§ What is asked
Reproduce every one of the following rows word for word, keeping their order and line breaks unchanged.

§ Provided data

• • • •

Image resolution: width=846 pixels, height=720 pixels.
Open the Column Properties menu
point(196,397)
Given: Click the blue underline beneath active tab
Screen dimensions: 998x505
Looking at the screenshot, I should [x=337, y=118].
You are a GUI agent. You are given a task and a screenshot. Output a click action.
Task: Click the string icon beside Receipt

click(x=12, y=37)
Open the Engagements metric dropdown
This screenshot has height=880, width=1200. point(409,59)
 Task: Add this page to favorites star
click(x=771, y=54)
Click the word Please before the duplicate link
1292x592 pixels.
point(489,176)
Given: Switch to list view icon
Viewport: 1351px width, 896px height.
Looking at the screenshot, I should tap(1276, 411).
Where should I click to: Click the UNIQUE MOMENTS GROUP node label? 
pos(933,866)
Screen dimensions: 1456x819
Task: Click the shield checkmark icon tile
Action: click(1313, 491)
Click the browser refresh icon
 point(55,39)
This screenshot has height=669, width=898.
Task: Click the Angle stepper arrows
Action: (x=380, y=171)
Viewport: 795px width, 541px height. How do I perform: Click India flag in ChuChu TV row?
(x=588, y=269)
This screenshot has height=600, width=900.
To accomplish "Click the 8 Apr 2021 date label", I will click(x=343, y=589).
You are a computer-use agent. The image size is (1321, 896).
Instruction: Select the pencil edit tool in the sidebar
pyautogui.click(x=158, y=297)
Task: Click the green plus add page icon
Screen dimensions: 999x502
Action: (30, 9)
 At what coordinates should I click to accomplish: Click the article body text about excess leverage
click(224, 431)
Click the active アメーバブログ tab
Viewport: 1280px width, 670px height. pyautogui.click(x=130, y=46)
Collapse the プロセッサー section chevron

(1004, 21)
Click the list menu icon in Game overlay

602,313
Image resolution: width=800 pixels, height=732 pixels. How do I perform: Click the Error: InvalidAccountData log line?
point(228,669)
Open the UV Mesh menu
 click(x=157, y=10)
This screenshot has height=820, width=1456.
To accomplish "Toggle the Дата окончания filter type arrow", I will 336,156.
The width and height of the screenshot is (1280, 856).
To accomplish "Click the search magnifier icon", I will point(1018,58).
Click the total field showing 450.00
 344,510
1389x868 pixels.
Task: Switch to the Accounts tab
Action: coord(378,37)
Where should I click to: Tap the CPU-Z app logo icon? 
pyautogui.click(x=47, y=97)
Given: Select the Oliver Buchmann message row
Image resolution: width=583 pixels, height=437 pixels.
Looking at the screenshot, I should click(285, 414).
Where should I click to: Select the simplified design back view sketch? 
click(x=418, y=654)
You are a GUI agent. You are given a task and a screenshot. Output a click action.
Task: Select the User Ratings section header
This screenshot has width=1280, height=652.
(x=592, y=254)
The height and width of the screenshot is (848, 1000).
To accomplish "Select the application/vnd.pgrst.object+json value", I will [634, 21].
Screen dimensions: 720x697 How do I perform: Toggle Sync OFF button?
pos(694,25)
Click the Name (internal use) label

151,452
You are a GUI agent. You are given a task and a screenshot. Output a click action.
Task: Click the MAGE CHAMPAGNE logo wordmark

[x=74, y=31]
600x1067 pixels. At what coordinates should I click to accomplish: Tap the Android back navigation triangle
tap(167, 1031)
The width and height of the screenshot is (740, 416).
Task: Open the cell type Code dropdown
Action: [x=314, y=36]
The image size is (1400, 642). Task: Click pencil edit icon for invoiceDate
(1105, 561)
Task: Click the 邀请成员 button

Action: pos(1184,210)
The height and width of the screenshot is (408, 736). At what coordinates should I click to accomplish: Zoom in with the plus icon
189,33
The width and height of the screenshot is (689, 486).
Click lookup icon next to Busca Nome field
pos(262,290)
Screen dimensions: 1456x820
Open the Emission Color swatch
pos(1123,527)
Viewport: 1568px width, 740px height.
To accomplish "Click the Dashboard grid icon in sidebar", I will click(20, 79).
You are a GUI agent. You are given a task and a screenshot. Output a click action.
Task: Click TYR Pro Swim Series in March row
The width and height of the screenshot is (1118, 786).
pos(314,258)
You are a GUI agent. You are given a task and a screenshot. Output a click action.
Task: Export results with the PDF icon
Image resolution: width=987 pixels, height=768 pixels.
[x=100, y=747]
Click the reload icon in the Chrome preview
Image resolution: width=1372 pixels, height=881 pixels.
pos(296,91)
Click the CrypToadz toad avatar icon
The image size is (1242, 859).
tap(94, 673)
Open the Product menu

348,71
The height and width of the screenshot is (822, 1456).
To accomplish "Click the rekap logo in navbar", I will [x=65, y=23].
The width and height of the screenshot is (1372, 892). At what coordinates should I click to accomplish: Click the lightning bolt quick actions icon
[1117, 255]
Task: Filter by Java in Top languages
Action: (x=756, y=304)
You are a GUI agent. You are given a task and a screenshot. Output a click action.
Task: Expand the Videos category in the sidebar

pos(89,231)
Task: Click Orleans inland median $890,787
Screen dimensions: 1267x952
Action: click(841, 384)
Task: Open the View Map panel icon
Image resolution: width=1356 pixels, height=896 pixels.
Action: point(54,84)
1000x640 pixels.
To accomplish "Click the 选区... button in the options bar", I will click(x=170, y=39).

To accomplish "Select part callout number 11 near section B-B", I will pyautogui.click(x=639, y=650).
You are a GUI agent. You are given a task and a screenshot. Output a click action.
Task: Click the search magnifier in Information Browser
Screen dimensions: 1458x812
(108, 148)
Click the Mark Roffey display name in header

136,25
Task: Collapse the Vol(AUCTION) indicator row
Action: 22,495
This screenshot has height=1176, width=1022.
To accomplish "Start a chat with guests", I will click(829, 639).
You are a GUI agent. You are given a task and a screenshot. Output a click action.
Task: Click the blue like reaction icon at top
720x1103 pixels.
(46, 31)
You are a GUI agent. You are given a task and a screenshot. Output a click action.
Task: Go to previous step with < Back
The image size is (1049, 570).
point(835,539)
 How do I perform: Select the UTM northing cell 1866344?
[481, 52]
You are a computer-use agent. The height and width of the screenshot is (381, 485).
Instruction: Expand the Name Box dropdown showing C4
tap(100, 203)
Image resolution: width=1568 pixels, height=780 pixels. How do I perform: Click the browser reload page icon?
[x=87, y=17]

• • • •

§ Solved problem
Image resolution: width=846 pixels, height=720 pixels.
Open the Column Properties menu
point(196,397)
Given: Click the blue underline beneath active tab
Screen dimensions: 998x505
Looking at the screenshot, I should [x=337, y=118].
You are a GUI agent. You are given a task and a screenshot. Output a click action.
Task: Click the string icon beside Receipt

click(x=12, y=37)
Open the Engagements metric dropdown
This screenshot has height=880, width=1200. point(409,59)
 Task: Add this page to favorites star
click(x=771, y=54)
Click the word Please before the duplicate link
1292x592 pixels.
point(489,176)
Given: Switch to list view icon
Viewport: 1351px width, 896px height.
Looking at the screenshot, I should tap(1276, 411).
Where should I click to: Click the UNIQUE MOMENTS GROUP node label? 
pos(933,866)
Screen dimensions: 1456x819
Task: Click the shield checkmark icon tile
Action: click(1313, 491)
Click the browser refresh icon
 point(55,39)
This screenshot has height=669, width=898.
Task: Click the Angle stepper arrows
Action: (x=380, y=171)
Viewport: 795px width, 541px height. How do I perform: Click India flag in ChuChu TV row?
(x=588, y=269)
This screenshot has height=600, width=900.
To accomplish "Click the 8 Apr 2021 date label", I will click(x=343, y=589).
You are a computer-use agent. The image size is (1321, 896).
Instruction: Select the pencil edit tool in the sidebar
pyautogui.click(x=158, y=297)
Task: Click the green plus add page icon
Screen dimensions: 999x502
Action: (30, 9)
 At what coordinates should I click to accomplish: Click the article body text about excess leverage
click(224, 431)
Click the active アメーバブログ tab
Viewport: 1280px width, 670px height. pyautogui.click(x=130, y=46)
Collapse the プロセッサー section chevron

(1004, 21)
Click the list menu icon in Game overlay

602,313
Image resolution: width=800 pixels, height=732 pixels. How do I perform: Click the Error: InvalidAccountData log line?
point(228,669)
Open the UV Mesh menu
 click(x=157, y=10)
This screenshot has height=820, width=1456.
To accomplish "Toggle the Дата окончания filter type arrow", I will 336,156.
The width and height of the screenshot is (1280, 856).
To accomplish "Click the search magnifier icon", I will point(1018,58).
Click the total field showing 450.00
 344,510
1389x868 pixels.
Task: Switch to the Accounts tab
Action: coord(378,37)
Where should I click to: Tap the CPU-Z app logo icon? 
pyautogui.click(x=47, y=97)
Given: Select the Oliver Buchmann message row
Image resolution: width=583 pixels, height=437 pixels.
Looking at the screenshot, I should click(285, 414).
Where should I click to: Select the simplified design back view sketch? 
click(x=418, y=654)
You are a GUI agent. You are given a task and a screenshot. Output a click action.
Task: Select the User Ratings section header
This screenshot has width=1280, height=652.
(x=592, y=254)
The height and width of the screenshot is (848, 1000).
To accomplish "Select the application/vnd.pgrst.object+json value", I will [634, 21].
Screen dimensions: 720x697 How do I perform: Toggle Sync OFF button?
pos(694,25)
Click the Name (internal use) label

151,452
You are a GUI agent. You are given a task and a screenshot. Output a click action.
Task: Click the MAGE CHAMPAGNE logo wordmark

[x=74, y=31]
600x1067 pixels. At what coordinates should I click to accomplish: Tap the Android back navigation triangle
tap(167, 1031)
The width and height of the screenshot is (740, 416).
Task: Open the cell type Code dropdown
Action: [x=314, y=36]
The image size is (1400, 642). Task: Click pencil edit icon for invoiceDate
(1105, 561)
Task: Click the 邀请成员 button

Action: pos(1184,210)
The height and width of the screenshot is (408, 736). At what coordinates should I click to accomplish: Zoom in with the plus icon
189,33
The width and height of the screenshot is (689, 486).
Click lookup icon next to Busca Nome field
pos(262,290)
Screen dimensions: 1456x820
Open the Emission Color swatch
pos(1123,527)
Viewport: 1568px width, 740px height.
To accomplish "Click the Dashboard grid icon in sidebar", I will click(20, 79).
You are a GUI agent. You are given a task and a screenshot. Output a click action.
Task: Click TYR Pro Swim Series in March row
The width and height of the screenshot is (1118, 786).
pos(314,258)
You are a GUI agent. You are given a task and a screenshot. Output a click action.
Task: Export results with the PDF icon
Image resolution: width=987 pixels, height=768 pixels.
[x=100, y=747]
Click the reload icon in the Chrome preview
Image resolution: width=1372 pixels, height=881 pixels.
pos(296,91)
Click the CrypToadz toad avatar icon
The image size is (1242, 859).
tap(94, 673)
Open the Product menu

348,71
The height and width of the screenshot is (822, 1456).
To accomplish "Click the rekap logo in navbar", I will [x=65, y=23].
The width and height of the screenshot is (1372, 892). At what coordinates should I click to accomplish: Click the lightning bolt quick actions icon
[1117, 255]
Task: Filter by Java in Top languages
Action: (x=756, y=304)
You are a GUI agent. You are given a task and a screenshot. Output a click action.
Task: Expand the Videos category in the sidebar

pos(89,231)
Task: Click Orleans inland median $890,787
Screen dimensions: 1267x952
Action: click(841, 384)
Task: Open the View Map panel icon
Image resolution: width=1356 pixels, height=896 pixels.
Action: point(54,84)
1000x640 pixels.
To accomplish "Click the 选区... button in the options bar", I will click(x=170, y=39).

To accomplish "Select part callout number 11 near section B-B", I will pyautogui.click(x=639, y=650).
You are a GUI agent. You are given a task and a screenshot. Output a click action.
Task: Click the search magnifier in Information Browser
Screen dimensions: 1458x812
(108, 148)
Click the Mark Roffey display name in header

136,25
Task: Collapse the Vol(AUCTION) indicator row
Action: 22,495
This screenshot has height=1176, width=1022.
To accomplish "Start a chat with guests", I will click(829, 639).
You are a GUI agent. You are given a task and a screenshot. Output a click action.
Task: Click the blue like reaction icon at top
720x1103 pixels.
(46, 31)
You are a GUI agent. You are given a task and a screenshot. Output a click action.
Task: Go to previous step with < Back
The image size is (1049, 570).
point(835,539)
 How do I perform: Select the UTM northing cell 1866344?
[481, 52]
You are a computer-use agent. The height and width of the screenshot is (381, 485).
Instruction: Expand the Name Box dropdown showing C4
tap(100, 203)
Image resolution: width=1568 pixels, height=780 pixels. How do I perform: Click the browser reload page icon?
[x=87, y=17]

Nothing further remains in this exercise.